Song of the Day 11/4: Alice Cooper, “Elected”
This one is for all the people who were elected yesterday, a list that does not yet include a president.
Though the song appeared Alice Cooper’s 1973’s “Billion Dollar Babies” LP, it was released as a single the autumn before, in time for the 1972 presidential election. It didn’t make much of a dent in the election — Nixon carried 49 states — or on the charts, where it topped out at No. 26.
The album fared much better, topping the charts and launching the band on a national tour that was the highest-grossing ever at the time. Alice Cooper (the name of the band as well as its front man) had always put on elaborate stage shows, and this one featured effects and a stage role for magician James Randi, later to be known as professional skeptic The Amazing Randi, who died last month at 92.
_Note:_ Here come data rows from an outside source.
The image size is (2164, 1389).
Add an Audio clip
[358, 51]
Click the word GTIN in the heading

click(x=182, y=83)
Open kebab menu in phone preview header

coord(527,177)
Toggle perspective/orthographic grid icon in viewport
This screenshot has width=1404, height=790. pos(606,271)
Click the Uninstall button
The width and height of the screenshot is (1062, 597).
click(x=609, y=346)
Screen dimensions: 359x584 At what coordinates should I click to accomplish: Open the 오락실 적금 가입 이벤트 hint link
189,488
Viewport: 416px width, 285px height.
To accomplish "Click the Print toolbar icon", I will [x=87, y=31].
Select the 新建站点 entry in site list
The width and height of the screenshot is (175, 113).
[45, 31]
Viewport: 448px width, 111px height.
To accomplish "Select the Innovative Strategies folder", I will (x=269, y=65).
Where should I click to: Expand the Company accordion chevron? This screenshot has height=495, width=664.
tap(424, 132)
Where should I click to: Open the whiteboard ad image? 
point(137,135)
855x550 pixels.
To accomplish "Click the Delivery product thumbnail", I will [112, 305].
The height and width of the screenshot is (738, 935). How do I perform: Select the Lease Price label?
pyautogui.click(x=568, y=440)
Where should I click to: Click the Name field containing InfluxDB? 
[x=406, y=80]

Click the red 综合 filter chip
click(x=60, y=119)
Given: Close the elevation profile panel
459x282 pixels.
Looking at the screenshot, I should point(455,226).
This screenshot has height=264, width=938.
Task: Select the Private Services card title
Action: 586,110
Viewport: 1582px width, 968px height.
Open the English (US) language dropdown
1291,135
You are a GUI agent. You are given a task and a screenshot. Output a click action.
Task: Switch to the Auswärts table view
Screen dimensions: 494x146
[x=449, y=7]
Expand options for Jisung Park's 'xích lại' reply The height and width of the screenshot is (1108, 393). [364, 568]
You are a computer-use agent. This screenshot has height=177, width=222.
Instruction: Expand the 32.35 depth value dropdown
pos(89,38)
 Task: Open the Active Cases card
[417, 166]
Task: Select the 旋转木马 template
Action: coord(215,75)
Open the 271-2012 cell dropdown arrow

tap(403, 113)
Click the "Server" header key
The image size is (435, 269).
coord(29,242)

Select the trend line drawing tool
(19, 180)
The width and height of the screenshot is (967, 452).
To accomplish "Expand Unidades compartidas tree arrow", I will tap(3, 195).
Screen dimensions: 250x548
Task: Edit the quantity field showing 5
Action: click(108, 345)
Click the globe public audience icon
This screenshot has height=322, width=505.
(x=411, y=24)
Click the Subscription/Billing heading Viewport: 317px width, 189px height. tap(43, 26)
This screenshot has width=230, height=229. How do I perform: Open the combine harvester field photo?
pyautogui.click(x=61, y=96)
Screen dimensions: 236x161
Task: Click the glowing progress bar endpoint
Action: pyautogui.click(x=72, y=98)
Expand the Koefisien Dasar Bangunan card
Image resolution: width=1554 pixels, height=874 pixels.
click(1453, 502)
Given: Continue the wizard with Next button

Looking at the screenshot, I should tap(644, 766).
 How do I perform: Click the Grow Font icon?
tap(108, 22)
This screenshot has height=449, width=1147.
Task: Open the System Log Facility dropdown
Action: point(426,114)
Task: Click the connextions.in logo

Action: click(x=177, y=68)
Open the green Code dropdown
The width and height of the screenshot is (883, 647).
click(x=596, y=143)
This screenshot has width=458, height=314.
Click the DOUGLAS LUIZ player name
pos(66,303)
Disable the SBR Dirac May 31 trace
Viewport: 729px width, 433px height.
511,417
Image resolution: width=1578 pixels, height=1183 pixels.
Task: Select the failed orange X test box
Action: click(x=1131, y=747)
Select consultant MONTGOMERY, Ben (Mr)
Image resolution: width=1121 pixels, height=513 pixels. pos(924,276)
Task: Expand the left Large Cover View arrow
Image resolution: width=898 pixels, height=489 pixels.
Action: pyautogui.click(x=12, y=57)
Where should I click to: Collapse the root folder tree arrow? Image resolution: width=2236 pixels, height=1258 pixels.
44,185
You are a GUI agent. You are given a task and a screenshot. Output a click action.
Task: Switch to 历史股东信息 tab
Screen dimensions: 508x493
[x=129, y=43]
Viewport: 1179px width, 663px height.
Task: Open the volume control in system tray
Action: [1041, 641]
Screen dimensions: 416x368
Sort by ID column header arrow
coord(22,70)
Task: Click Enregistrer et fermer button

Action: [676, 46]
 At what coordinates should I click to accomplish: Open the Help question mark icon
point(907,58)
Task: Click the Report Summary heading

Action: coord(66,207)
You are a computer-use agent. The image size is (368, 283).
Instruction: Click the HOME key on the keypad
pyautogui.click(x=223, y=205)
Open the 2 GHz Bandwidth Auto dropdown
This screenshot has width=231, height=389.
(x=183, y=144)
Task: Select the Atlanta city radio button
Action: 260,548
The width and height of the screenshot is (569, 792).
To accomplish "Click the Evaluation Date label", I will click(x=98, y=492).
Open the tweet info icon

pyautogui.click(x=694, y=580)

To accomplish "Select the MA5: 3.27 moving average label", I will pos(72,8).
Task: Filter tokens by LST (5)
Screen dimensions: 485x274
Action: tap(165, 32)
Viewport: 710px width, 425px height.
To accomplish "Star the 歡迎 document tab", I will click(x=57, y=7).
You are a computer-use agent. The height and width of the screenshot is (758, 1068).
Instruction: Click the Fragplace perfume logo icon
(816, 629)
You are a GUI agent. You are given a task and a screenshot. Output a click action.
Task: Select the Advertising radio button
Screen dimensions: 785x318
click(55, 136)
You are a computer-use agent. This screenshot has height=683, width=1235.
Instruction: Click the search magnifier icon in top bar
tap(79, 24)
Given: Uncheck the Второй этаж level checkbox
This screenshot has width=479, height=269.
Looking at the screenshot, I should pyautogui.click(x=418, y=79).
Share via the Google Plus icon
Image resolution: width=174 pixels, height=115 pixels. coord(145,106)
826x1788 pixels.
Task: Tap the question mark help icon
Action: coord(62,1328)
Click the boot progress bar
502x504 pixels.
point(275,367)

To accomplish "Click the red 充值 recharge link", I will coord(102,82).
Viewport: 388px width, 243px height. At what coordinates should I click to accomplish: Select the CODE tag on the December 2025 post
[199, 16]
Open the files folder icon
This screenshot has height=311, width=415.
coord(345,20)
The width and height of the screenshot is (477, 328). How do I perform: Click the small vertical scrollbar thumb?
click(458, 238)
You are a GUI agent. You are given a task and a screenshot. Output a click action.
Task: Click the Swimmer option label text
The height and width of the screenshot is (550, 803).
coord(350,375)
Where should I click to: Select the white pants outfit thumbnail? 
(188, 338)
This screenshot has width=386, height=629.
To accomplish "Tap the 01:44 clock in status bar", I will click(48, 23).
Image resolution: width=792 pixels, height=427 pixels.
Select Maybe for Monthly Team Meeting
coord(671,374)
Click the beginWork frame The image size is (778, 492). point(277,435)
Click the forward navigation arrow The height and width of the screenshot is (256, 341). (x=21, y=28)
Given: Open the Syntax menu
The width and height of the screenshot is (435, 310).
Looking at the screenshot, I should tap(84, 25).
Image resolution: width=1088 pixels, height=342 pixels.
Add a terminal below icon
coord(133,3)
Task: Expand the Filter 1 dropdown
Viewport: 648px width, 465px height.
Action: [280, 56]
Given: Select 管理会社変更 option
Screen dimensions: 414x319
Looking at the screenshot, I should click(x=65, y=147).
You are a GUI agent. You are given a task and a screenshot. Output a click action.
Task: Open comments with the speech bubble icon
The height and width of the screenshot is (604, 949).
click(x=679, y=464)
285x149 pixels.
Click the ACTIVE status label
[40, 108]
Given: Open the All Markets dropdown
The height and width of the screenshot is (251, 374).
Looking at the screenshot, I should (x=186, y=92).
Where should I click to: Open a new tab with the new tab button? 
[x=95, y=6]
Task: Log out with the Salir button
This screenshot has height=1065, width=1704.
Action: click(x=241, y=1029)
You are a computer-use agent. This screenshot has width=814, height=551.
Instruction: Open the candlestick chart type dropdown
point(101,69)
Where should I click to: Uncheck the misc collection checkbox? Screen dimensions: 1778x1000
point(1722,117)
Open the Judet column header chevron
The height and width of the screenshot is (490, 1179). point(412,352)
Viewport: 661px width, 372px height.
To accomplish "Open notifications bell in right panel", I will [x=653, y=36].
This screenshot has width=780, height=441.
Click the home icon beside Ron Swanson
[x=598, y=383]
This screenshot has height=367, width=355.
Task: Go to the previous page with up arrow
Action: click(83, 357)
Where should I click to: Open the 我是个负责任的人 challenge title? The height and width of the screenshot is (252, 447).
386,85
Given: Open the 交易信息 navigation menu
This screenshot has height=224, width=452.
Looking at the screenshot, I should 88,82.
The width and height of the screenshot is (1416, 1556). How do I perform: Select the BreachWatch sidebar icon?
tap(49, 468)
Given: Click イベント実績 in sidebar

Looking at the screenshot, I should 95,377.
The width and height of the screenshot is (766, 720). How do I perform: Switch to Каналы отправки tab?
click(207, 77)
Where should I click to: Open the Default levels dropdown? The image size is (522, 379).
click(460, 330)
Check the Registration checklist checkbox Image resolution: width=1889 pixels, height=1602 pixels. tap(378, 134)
But it was also the turning point that made clear the band’s reputation for shock was campy, not scary. It was easy to see that success changed them. As Cooper put it, “How could we, this band that two years ago was living in the Chambers Brothers’ basement in Watts, be the Number One band in the world, with people throwing money at us?” The answer: By softening up.
You can hear the difference between the successful version of the band and its original sound, because “Elected” is actually a reworking of the band’s first-ever single, “Reflected,” from its 1969 LP “Pretties for You.” It’s the difference between the garage rock they started with and the glam rock they adopted in the early-to-mid ’70s.